La dicotomía que enfrentan los periodistas profesionales al momento de estructurar sus líneas editoriales quedó resuelta por Lijalad a través de una opción ética innegociable.

Frente a la tentación de utilizar la pantalla como un analgésico social o como un escenario de distracción frente al ajuste generalizado, la presentación de los informes del Instituto Argentina Grande constituye un acto de resistencia metodológica.

La cerrazón conceptual de periodistas como Majul, Gasulla y los ideólogos del libre mercado para comprender las figuras del Indio Solari, de Diego Maradona o de Evita Perón radica en su incapacidad genética para analizar los liderazgos populares fuera de las categorías del éxito mercantil.

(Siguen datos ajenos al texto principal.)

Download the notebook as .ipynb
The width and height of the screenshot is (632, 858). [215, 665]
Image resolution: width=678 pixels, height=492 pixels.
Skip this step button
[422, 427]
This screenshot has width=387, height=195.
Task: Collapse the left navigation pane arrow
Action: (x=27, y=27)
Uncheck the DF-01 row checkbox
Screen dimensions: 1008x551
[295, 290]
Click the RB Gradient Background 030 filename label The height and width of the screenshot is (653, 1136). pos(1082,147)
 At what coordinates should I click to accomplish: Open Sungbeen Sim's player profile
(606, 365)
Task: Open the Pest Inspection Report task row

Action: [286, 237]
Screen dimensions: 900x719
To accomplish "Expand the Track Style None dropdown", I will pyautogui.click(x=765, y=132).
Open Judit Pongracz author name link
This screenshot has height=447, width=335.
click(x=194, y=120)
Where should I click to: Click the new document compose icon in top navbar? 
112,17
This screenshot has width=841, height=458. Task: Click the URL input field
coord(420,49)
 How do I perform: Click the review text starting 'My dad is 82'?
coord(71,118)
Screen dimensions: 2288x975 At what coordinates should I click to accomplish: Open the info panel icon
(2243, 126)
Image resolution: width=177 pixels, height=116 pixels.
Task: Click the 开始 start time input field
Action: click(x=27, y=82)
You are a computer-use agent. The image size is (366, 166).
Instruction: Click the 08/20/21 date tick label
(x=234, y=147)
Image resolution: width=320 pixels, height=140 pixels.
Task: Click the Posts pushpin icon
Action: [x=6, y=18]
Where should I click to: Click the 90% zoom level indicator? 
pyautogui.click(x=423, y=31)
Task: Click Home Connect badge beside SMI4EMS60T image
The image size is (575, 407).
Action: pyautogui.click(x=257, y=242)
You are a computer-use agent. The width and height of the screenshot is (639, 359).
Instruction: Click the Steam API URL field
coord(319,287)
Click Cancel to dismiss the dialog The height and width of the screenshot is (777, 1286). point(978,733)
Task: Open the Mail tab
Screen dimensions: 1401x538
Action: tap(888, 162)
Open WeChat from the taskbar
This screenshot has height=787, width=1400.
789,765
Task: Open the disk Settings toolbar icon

El argumento recurrente del oficialismo de salpicar la memoria de estos ídolos tachándolos de millonarios carece de espesor analítico; el valor histórico del Indio Solari no reside en el estado de sus cuentas bancarias, sino en el hecho fáctico de no haber transado jamás con el sistema de dominación cultural y económica que extrae la riqueza del pueblo para concentrarla en los directorios de las grandes corporaciones.

El cruce televisivo de este lunes se inscribe así en la larga historia de las luchas por el sentido en la Argentina, un recordatorio de que la verdad periodística sigue siendo una trinchera incómoda que se defiende con datos, territorio y una fidelidad absoluta a la suerte de las mayorías populares.